In this demo, we will be digging the following elasticsearch concepts:
- Cluster
- Node
- Index
- Type
- Document
- Shards and Replicas
- Cluster States
a Cluster is a collection of one or more nodes (servers that hosts the elasticsearch process) that together holds your entire data and provides federated indexing and search capabilities across all nodes
A node is a single server that is part of your cluster, stores your data, and participates in the cluster’s indexing and search capabilities.
An index is a collection of documents. An index is identified by a name (that must be all lowercase) and this name is used to refer to the index when performing indexing, search, update, and delete operations against the documents in it. (Think of this as the Database in the RDMS world)
A type used to be a logical category/partition of your index to allow you to store different types of documents in the same index, eg one type for users, another type for blog posts. (Multiple Types will be deprecated in Future Versions). Think of this as a table
A document is a basic unit of information that can be indexed. For example, you can have a document for a single customer, another document for a single product, and yet another for a single order. This document is expressed in JSON. Note: although a document physically resides in an index, a document actually must be indexed/assigned to a type inside an index. (Think of this as a record in table)
Due to for example storage constraints, data worth TB's of data may not fit onto a single node, or requests may be too slow due to the amount of requests needed to be served from one node, therefore Elasticsearch provides the ability to subdivide your index into multiple pieces called shards. When you create an index, you can simply define the number of shards that you want. Defaults to 5 Primary Shards and 1 Replica Per Shard. Each shard is in itself a fully-functional and independent index that can be hosted on any node in the cluster.
Sharding is Important for some of the following reasons:
- Ability to split or scale your data horizontally
- Ability to increase your throughput/performance to distribute and parallelize operations across shards
Replication is very important, some reasons for that is:
- Scale out your volume: Search operations can be executed on all replicas in parallel
- High Availability: Hardware fail all the time, so having replication in your cluster, will save you from losing data, if a node or shard had to fail.
- As mentioned: a Replica shard is never allocated on the same node as the original/primary shard that it was copied from.
So to summarize: each index can be split into multiple shards.
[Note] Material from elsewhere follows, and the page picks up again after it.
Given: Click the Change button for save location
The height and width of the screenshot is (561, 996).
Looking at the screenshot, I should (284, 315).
Once replicated, each index will have primary shards (the original shards that were replicated from) and replica shards (the copies of the primary shards).
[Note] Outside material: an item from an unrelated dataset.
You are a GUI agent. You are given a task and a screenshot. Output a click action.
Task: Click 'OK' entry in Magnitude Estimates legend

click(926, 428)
The number of shards and replicas can be defined per index at the time the index is created. After the index is created, you may change the number of replicas dynamically anytime but you cannot change the number of shards after index creation.
- Green: Cluster is in a good state, everything is healthy.
- Yellow: Primary shard is allocated but replicas are not (could be that a node was lost and shards are in unassigned_shards state)
- Red: This is bad. Some shards or all has been unassigned (could be that the primary shard and replica shard is unavailable, which could be data loss)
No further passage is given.